## Data to use
===

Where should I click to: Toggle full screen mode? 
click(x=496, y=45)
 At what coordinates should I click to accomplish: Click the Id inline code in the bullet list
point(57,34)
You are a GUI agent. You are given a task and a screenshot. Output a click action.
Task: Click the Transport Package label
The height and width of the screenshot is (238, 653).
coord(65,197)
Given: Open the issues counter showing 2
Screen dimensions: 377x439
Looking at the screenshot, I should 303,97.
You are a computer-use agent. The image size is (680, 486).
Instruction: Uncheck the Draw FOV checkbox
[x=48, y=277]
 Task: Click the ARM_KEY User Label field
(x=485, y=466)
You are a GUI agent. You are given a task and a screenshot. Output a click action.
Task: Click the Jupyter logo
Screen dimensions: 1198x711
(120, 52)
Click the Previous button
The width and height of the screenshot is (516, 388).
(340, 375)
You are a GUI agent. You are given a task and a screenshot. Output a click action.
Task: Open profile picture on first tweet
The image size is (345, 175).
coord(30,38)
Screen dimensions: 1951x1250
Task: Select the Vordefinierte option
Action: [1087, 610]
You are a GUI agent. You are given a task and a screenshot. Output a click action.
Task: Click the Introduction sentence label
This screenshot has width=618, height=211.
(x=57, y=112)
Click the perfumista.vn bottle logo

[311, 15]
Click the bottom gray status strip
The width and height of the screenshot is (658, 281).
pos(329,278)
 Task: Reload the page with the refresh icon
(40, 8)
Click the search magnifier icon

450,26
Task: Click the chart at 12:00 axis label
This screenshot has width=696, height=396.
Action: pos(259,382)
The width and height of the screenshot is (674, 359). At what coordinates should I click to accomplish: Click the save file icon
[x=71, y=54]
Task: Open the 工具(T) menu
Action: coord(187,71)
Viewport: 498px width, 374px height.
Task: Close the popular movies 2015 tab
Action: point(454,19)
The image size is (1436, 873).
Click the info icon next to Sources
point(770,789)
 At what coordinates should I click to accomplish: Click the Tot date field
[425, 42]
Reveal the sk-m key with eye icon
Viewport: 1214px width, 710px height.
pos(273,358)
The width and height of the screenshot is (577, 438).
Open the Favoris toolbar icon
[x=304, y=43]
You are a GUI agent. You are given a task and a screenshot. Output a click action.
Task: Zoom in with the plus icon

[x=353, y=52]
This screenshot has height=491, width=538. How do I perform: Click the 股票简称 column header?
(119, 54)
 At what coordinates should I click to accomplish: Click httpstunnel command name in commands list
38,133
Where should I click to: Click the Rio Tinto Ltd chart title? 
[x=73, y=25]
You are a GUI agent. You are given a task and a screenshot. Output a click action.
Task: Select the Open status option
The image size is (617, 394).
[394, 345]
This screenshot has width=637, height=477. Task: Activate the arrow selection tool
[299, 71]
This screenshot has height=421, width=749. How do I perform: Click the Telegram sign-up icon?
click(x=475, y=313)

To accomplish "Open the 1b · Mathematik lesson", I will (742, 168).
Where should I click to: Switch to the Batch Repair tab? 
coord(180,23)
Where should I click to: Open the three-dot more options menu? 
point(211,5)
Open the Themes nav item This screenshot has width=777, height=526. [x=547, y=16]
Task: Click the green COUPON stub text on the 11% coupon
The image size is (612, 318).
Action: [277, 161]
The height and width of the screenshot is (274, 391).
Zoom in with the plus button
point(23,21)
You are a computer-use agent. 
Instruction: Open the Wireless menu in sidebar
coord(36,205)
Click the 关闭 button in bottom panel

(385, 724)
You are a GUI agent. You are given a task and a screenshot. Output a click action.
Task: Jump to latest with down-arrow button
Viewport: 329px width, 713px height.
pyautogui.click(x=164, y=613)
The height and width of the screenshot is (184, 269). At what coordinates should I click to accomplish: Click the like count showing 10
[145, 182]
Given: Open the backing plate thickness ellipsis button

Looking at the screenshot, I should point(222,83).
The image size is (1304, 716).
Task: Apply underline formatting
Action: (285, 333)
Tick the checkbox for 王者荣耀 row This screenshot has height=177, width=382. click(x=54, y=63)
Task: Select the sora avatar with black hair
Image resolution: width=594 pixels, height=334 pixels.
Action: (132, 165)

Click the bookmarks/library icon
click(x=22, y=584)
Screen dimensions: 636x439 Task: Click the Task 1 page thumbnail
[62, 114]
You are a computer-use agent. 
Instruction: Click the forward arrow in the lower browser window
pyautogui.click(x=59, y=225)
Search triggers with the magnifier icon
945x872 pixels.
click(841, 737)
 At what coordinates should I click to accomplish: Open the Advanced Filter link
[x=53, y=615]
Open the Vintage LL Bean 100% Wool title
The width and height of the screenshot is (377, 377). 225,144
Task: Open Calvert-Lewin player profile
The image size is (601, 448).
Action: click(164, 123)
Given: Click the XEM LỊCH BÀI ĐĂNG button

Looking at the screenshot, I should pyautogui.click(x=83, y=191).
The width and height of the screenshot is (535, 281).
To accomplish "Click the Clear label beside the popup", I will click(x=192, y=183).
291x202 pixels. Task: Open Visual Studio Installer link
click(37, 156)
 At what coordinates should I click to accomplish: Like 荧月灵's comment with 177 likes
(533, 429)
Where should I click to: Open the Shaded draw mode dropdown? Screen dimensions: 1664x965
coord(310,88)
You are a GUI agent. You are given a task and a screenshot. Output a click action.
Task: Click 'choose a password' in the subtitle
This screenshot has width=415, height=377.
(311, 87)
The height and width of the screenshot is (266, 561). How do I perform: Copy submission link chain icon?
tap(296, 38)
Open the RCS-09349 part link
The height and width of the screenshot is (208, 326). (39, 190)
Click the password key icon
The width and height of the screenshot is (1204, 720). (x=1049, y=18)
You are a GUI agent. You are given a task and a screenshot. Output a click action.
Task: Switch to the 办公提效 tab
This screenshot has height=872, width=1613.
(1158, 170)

===

## Task brief
Pull out every line of the data above that contains the word "will" and list those lines.

## Written response
To accomplish "Open the 1b · Mathematik lesson", I will (742, 168).
To accomplish "Click the Clear label beside the popup", I will click(x=192, y=183).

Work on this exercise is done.